* Begin SELECTED TEXT *

There are two early references to the name 'Hamlet,' one in The Annals of Ireland by the Four Masters,[1] under the year 917, and the other in Snorri's Prose Edda, about three centuries later. The outline of the story of Hamlet, as we are familiar with it, is first found in the Historia Danica of Saxo Grammaticus, a Danish chronicler who lived at the end of the twelfth century.

Saxo's version contains the following elements in common with Shakespeare's: the murder of Hamlet's father by the latter's ambitious brother; the mother's incestuous marriage with the murderer; the son's feigned madness, or "folly," for the purpose of carrying out his revenge; a foreshadowing of the character of Ophelia by the girl thrown in Hamlet's way that the true state of his mind may be discovered; a foreshadowing of the character of Polonius; the scene between mother and son;[2] the voyage to England with two companions, during which Hamlet alters the letter, and the companions are put to death in his stead; Hamlet's return to kill his uncle, a deed which he accomplishes. The ending differs.

* End SELECTED TEXT *

**PROBLEM**
Reproduce the passage on the early sources of the Hamlet story word for word, in full. The listing comes from a separate source.

* Begin GIVEN DATA *

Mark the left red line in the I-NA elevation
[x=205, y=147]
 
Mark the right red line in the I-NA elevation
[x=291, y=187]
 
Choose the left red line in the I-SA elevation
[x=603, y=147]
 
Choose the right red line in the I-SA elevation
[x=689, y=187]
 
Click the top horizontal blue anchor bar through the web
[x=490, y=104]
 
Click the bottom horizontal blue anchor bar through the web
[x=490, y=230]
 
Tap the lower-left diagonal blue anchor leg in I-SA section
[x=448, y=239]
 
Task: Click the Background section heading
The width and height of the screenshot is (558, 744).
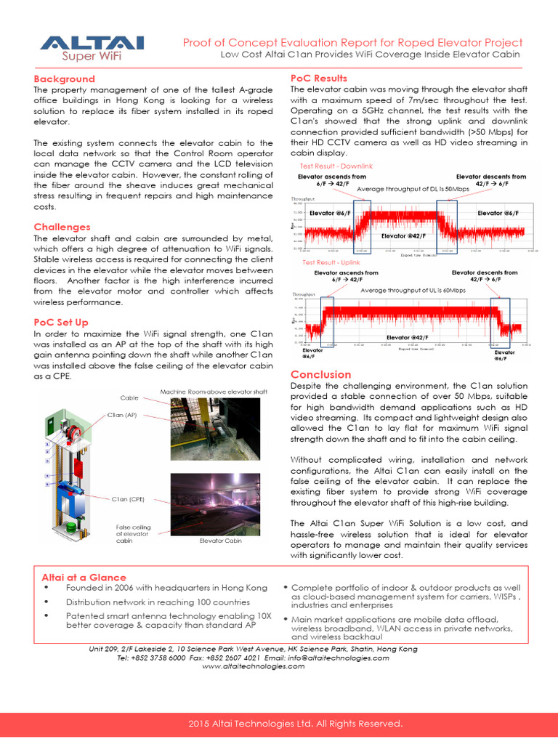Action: [65, 78]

* End GIVEN DATA *

**RIGHT ANSWER**
There are two early references to the name 'Hamlet,' one in The Annals of Ireland by the Four Masters,[1] under the year 917, and the other in Snorri's Prose Edda, about three centuries later. The outline of the story of Hamlet, as we are familiar with it, is first found in the Historia Danica of Saxo Grammaticus, a Danish chronicler who lived at the end of the twelfth century.

Saxo's version contains the following elements in common with Shakespeare's: the murder of Hamlet's father by the latter's ambitious brother; the mother's incestuous marriage with the murderer; the son's feigned madness, or "folly," for the purpose of carrying out his revenge; a foreshadowing of the character of Ophelia by the girl thrown in Hamlet's way that the true state of his mind may be discovered; a foreshadowing of the character of Polonius; the scene between mother and son;[2] the voyage to England with two companions, during which Hamlet alters the letter, and the companions are put to death in his stead; Hamlet's return to kill his uncle, a deed which he accomplishes. The ending differs.